### GIVEN REQUEST
Extract the lines of the records exactly, starting with the line that contains "The height and width of the screenshot is (567, 567)." and going on through the end of the records, and leave the pictures out.

--- START ---

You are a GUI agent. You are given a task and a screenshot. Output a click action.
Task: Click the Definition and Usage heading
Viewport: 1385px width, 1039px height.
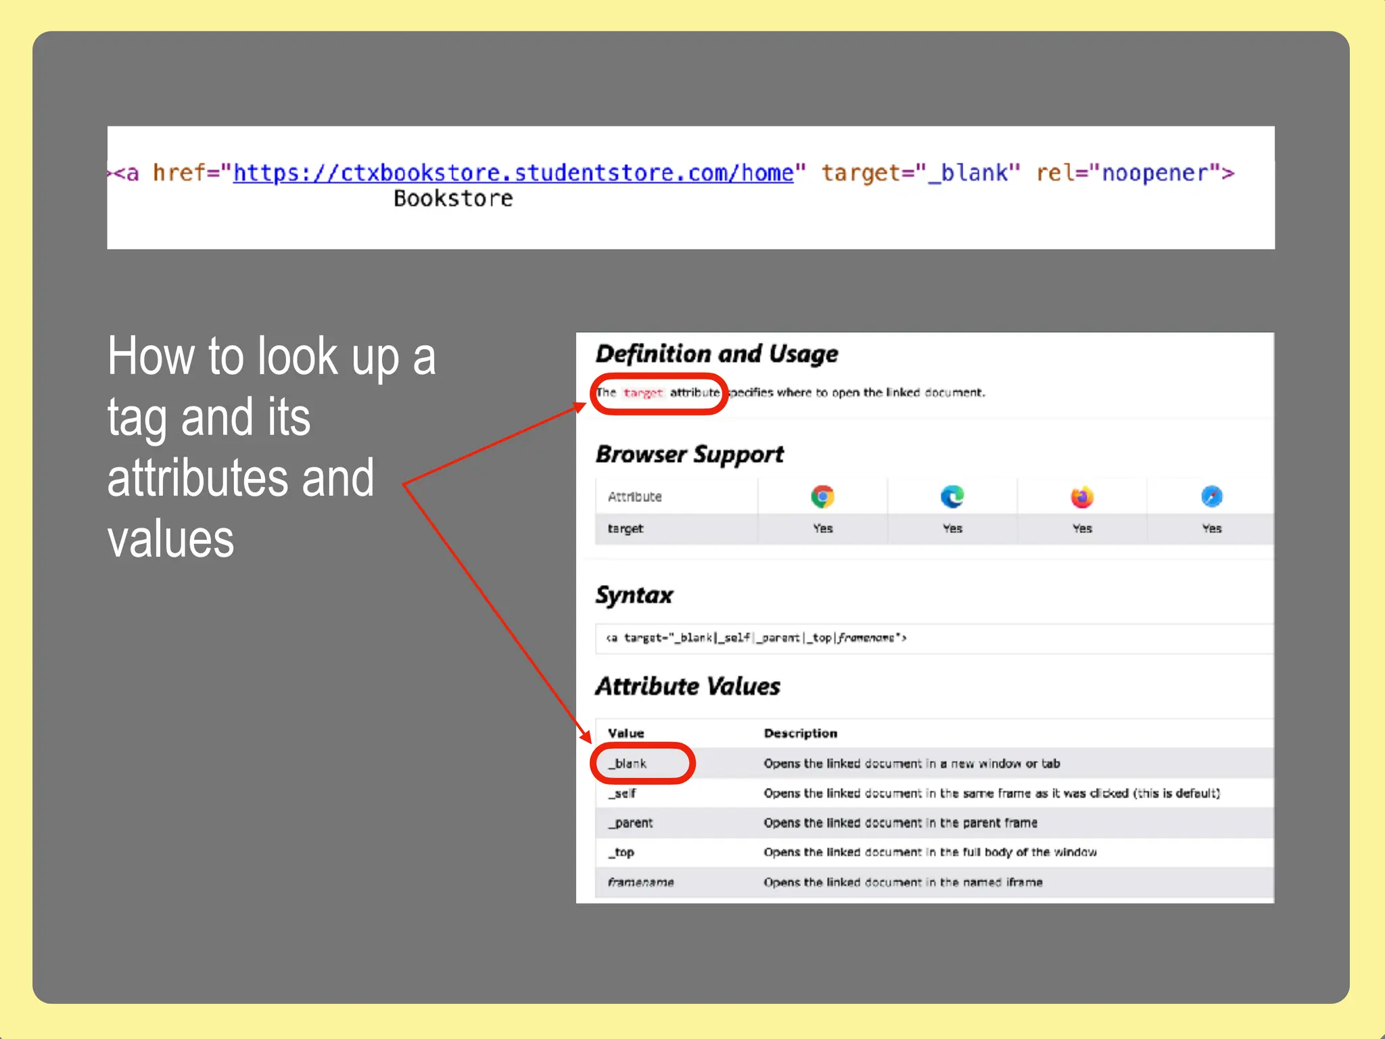(x=717, y=354)
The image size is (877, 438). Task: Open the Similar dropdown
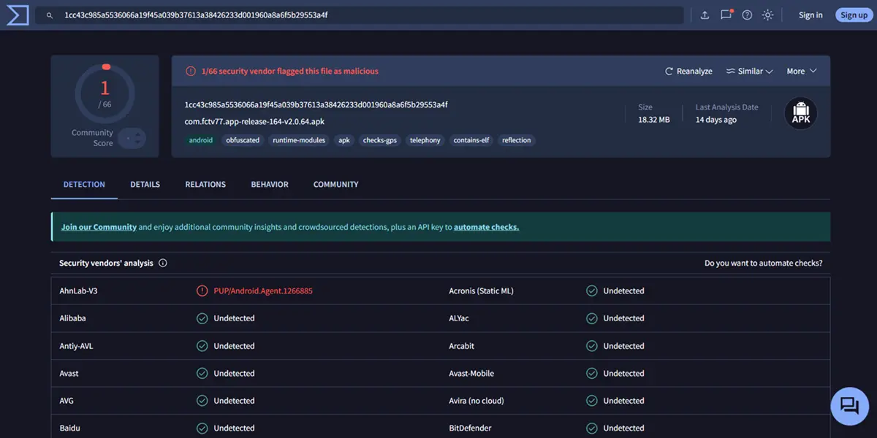click(x=749, y=71)
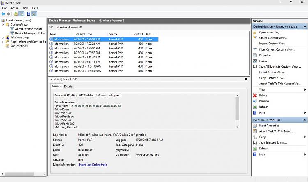308x182 pixels.
Task: Expand the Windows Logs tree node
Action: (x=3, y=37)
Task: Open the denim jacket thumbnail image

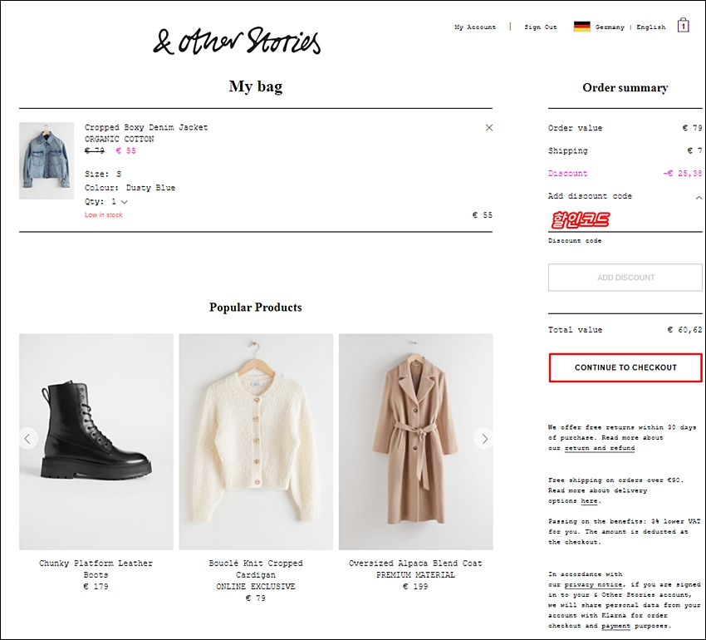Action: point(47,160)
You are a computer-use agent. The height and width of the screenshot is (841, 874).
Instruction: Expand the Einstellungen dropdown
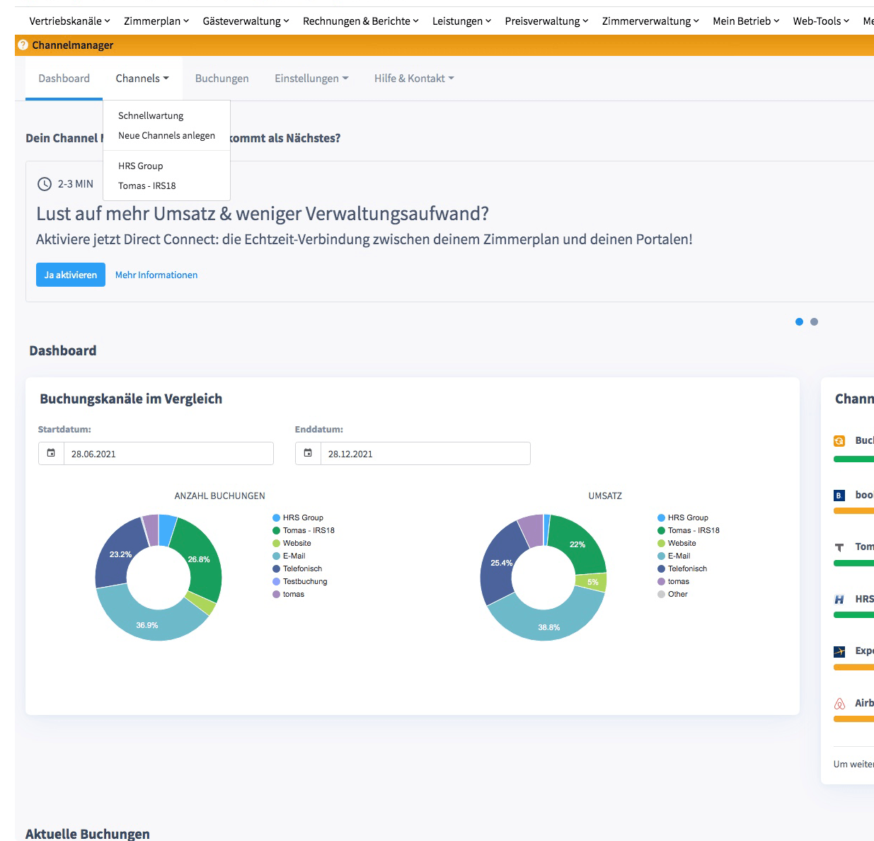pos(311,79)
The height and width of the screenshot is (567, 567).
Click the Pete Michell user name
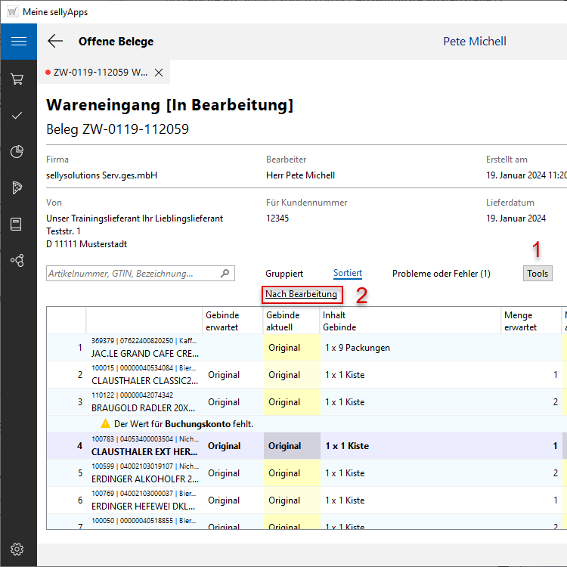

--- END ---

### FULL RESPONSE
The height and width of the screenshot is (567, 567).
Click the Pete Michell user name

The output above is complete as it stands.